Task prompt: Copy everything from the line containing "The image size is (2342, 1568)." down to the line containing "will click(1513, 194).", swapping "magnifier" for "search" and leaving all else unchanged.

Dataset extract:
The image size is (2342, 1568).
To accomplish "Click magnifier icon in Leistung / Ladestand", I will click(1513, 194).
==
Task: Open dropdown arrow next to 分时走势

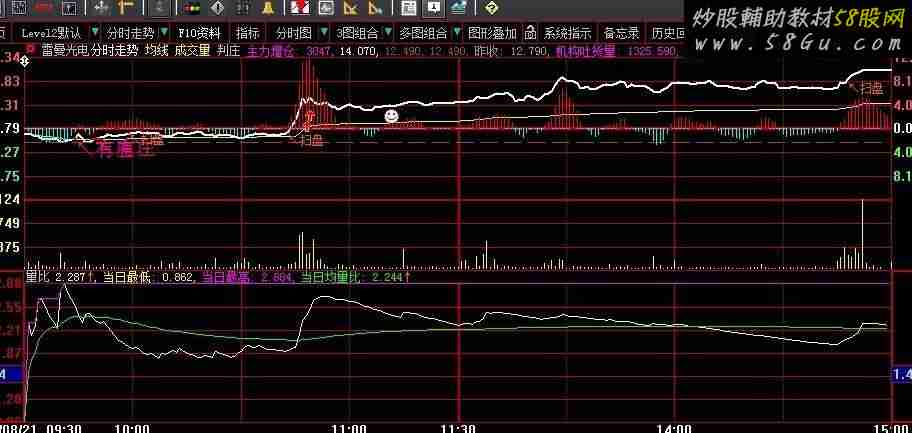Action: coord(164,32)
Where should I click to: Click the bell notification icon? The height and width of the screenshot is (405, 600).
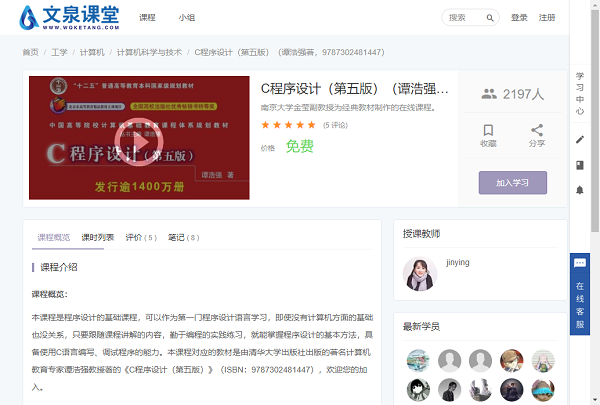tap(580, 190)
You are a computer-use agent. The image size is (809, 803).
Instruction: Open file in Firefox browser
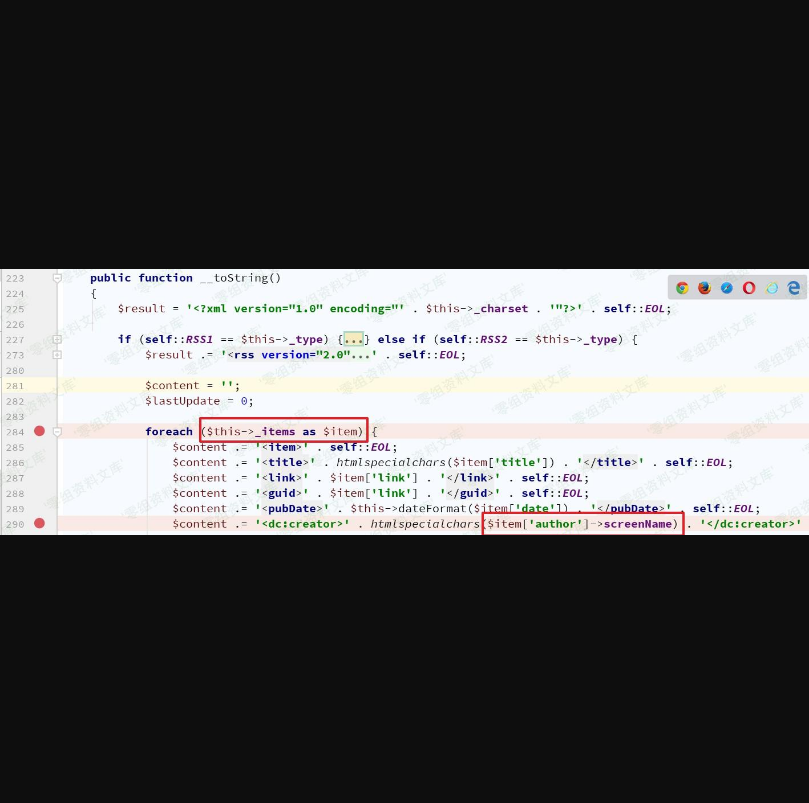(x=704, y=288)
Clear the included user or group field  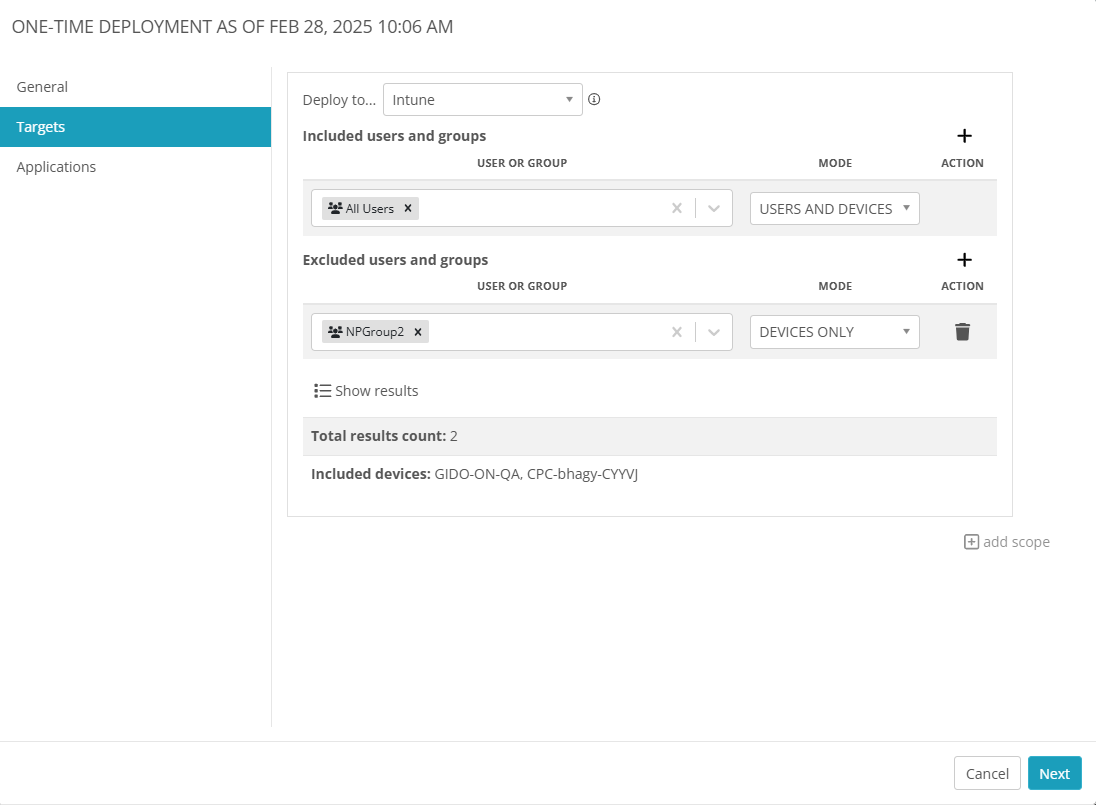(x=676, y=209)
...
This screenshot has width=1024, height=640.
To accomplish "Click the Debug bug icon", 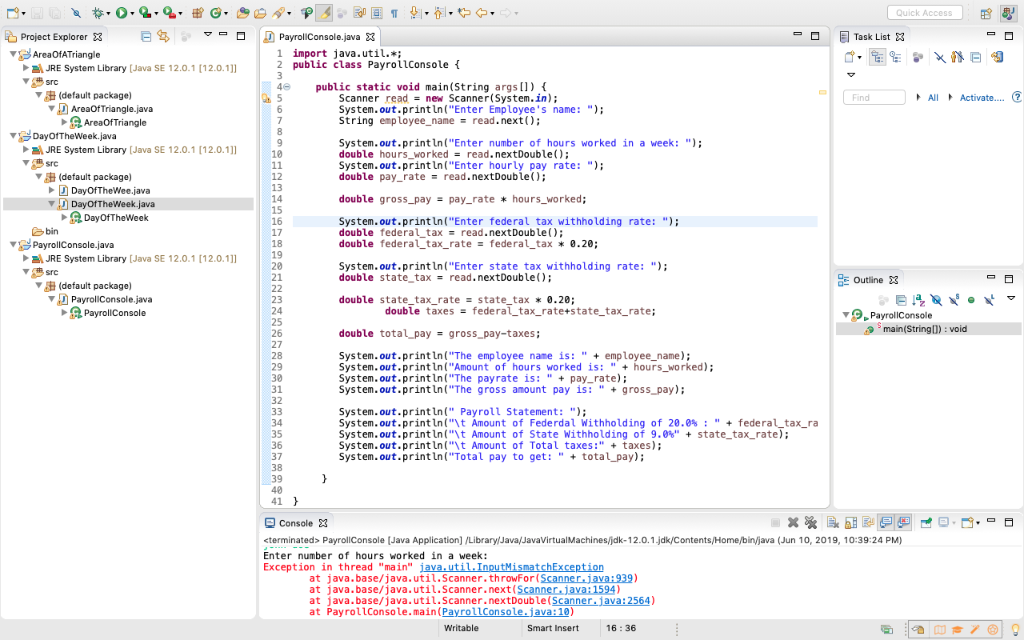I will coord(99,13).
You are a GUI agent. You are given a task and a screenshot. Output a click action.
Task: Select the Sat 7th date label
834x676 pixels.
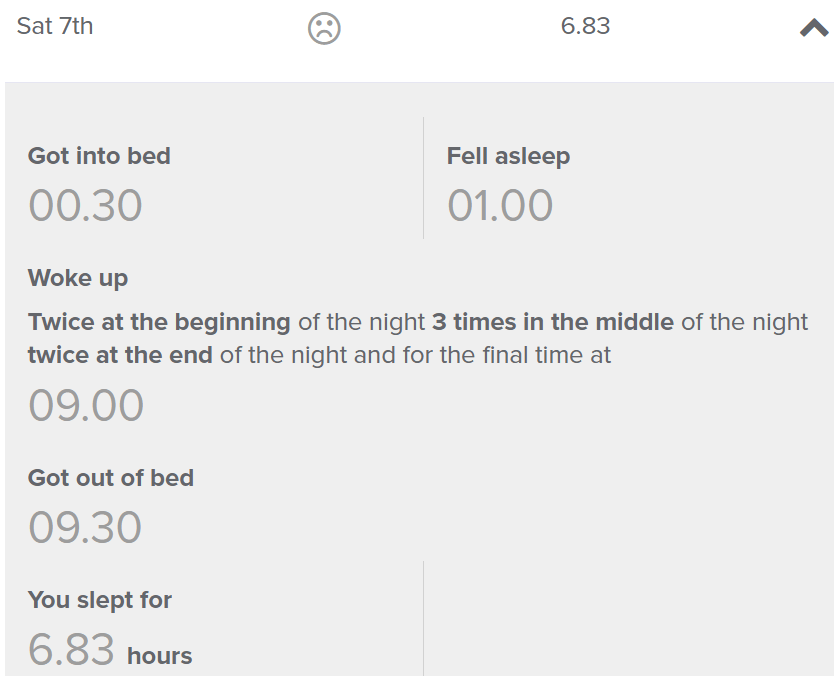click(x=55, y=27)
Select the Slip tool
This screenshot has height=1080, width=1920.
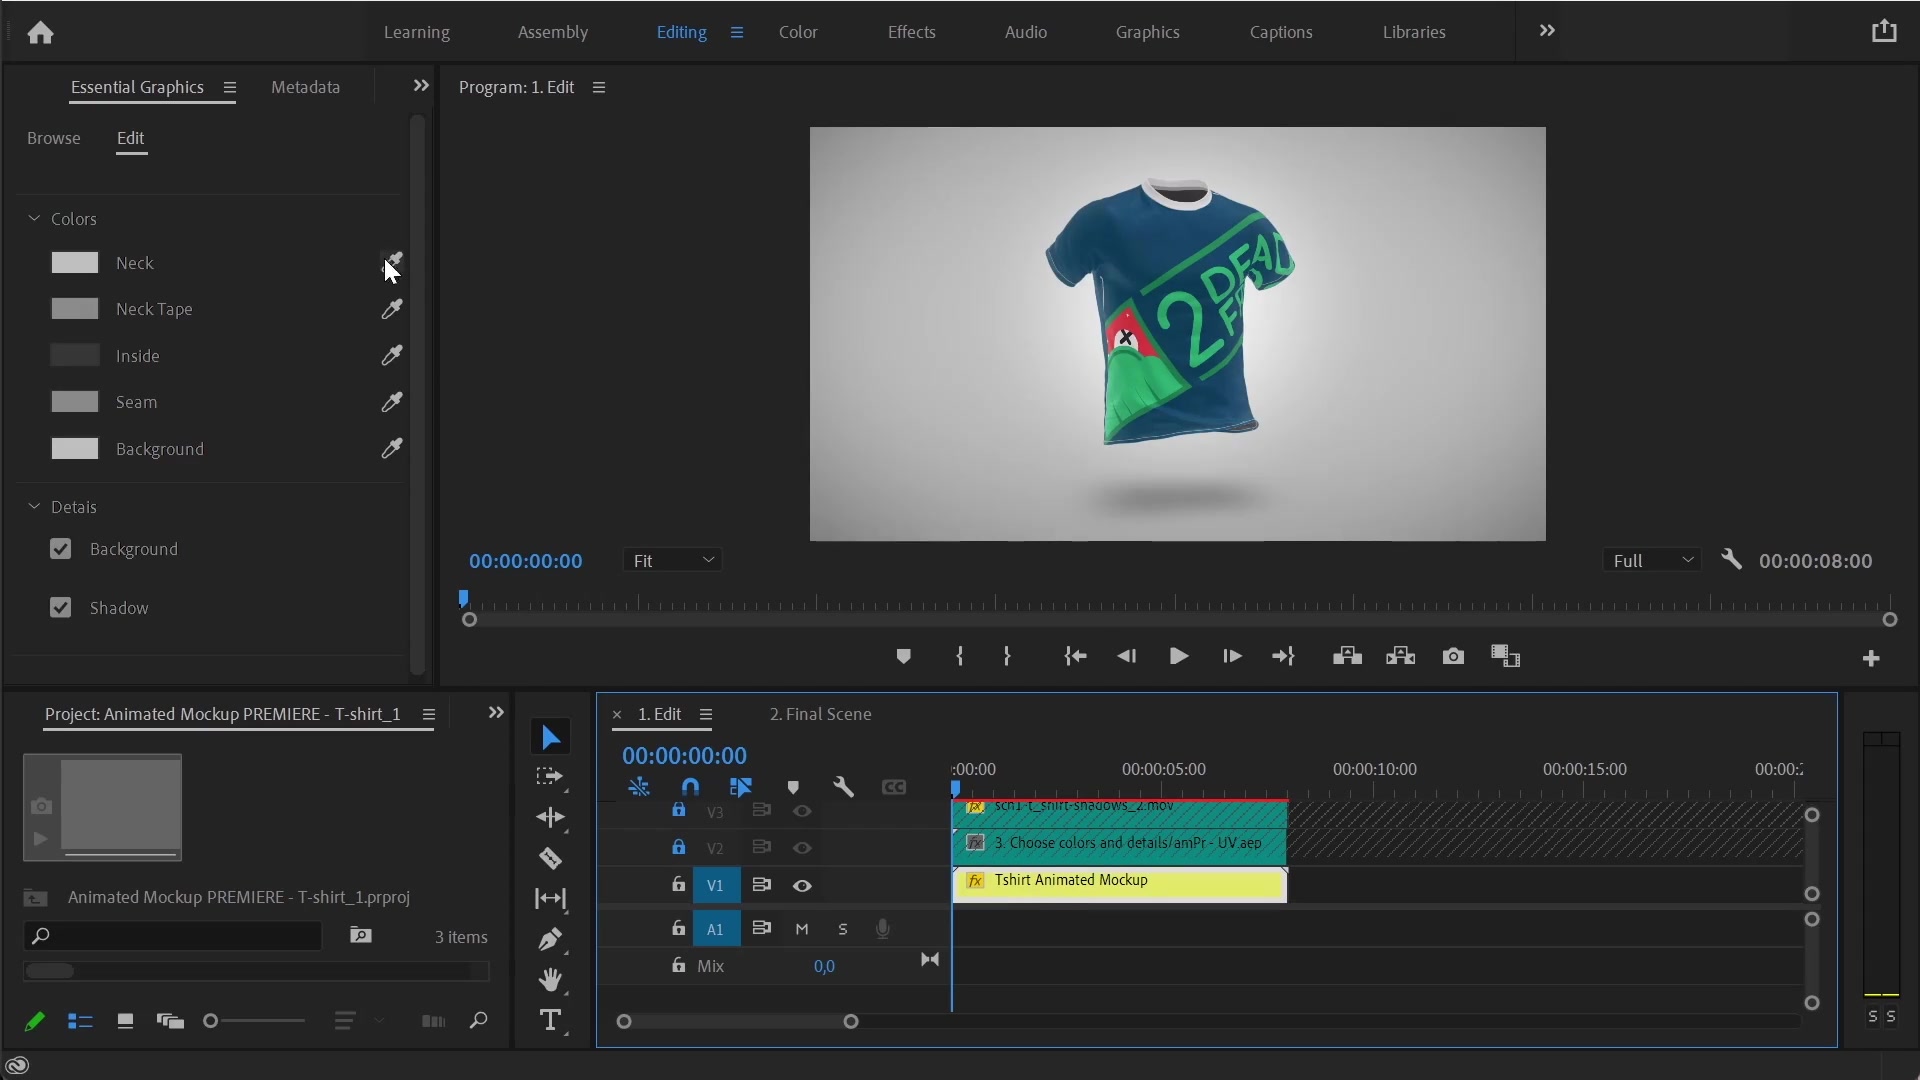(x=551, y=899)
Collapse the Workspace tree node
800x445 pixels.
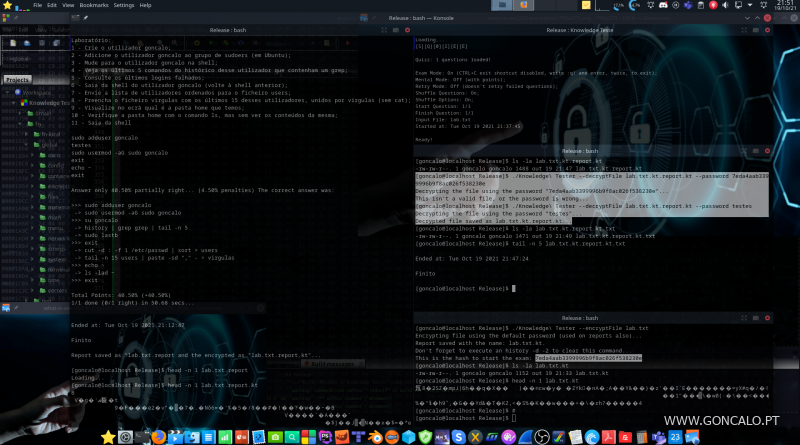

Output of the task:
The image size is (2342, 1568).
To accomplish "Click search icon in Leistung / Ladestand", I will click(1513, 194).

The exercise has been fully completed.